## [INFORMATION GIVEN]
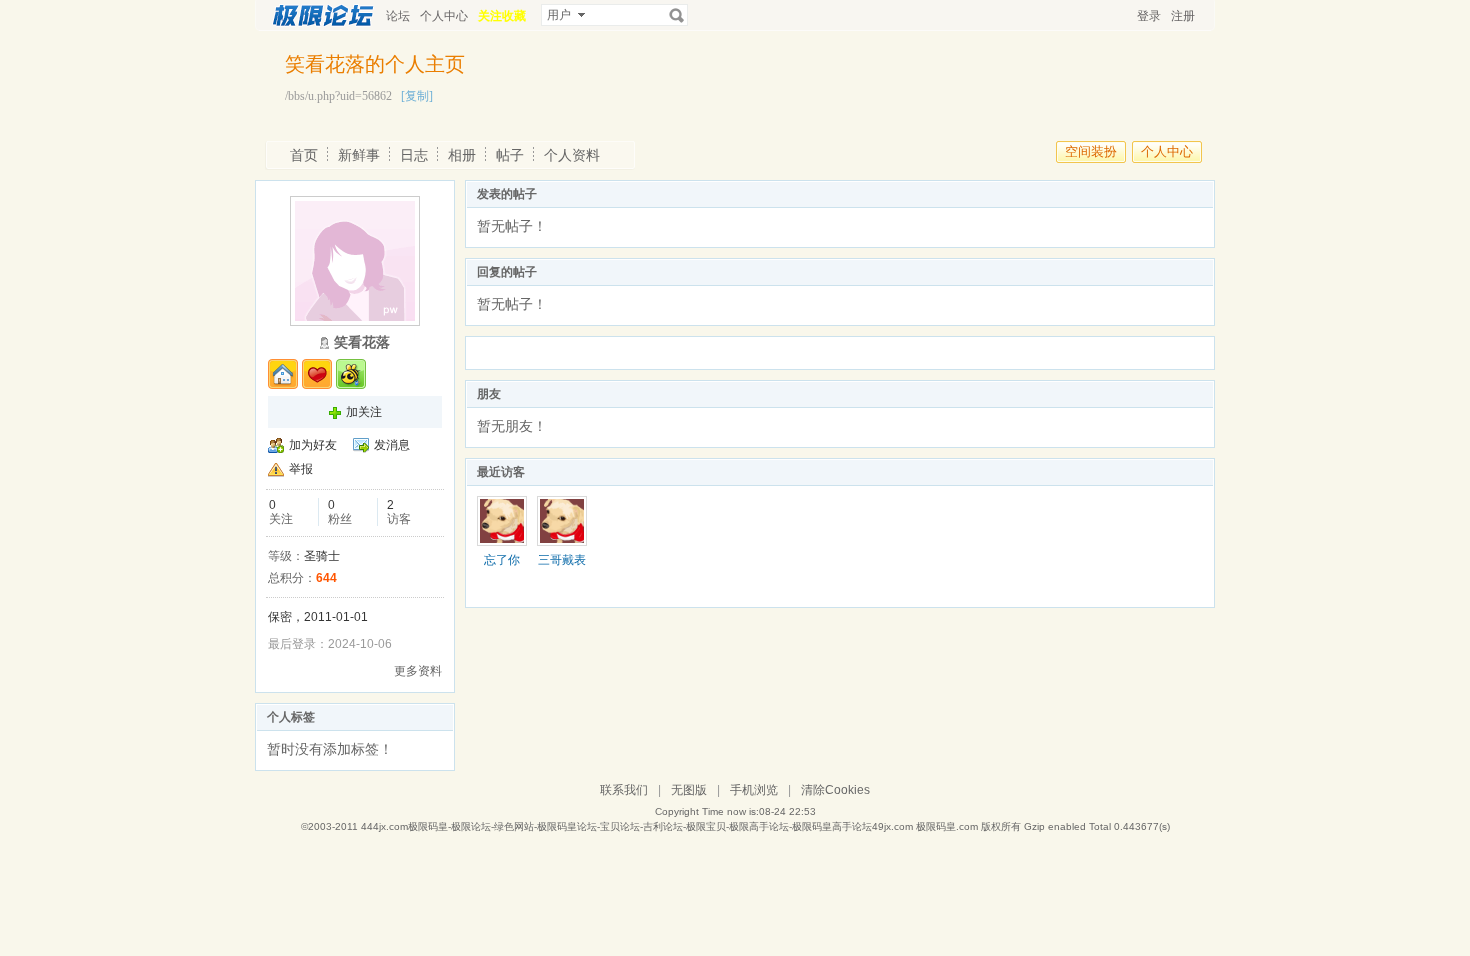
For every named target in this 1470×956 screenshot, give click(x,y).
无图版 (689, 790)
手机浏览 (754, 790)
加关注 (364, 412)
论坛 (398, 16)
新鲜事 (359, 155)
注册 (1183, 16)
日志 (414, 155)
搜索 (677, 15)
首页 (304, 155)
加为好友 (313, 445)
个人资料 (572, 155)
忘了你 (502, 560)
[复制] (417, 96)
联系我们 (624, 790)
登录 (1149, 16)
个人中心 (444, 16)
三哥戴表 (562, 560)
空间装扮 (1091, 151)
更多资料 (418, 671)
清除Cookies (835, 790)
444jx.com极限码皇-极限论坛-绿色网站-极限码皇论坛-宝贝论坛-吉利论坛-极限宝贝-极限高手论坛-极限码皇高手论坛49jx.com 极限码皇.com (669, 826)
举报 (301, 469)
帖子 (510, 155)
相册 (462, 155)
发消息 (392, 445)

## [REQUIREMENT]
Take the line that contains "加为好友 (313, 445)" and each line after it through the end of the records, and repeat them all exactly. Nothing else.

## [COMPLETED TASK]
加为好友 (313, 445)
个人资料 (572, 155)
忘了你 (502, 560)
[复制] (417, 96)
联系我们 (624, 790)
登录 (1149, 16)
个人中心 (444, 16)
三哥戴表 (562, 560)
空间装扮 (1091, 151)
更多资料 (418, 671)
清除Cookies (835, 790)
444jx.com极限码皇-极限论坛-绿色网站-极限码皇论坛-宝贝论坛-吉利论坛-极限宝贝-极限高手论坛-极限码皇高手论坛49jx.com 极限码皇.com (669, 826)
举报 (301, 469)
帖子 (510, 155)
相册 (462, 155)
发消息 (392, 445)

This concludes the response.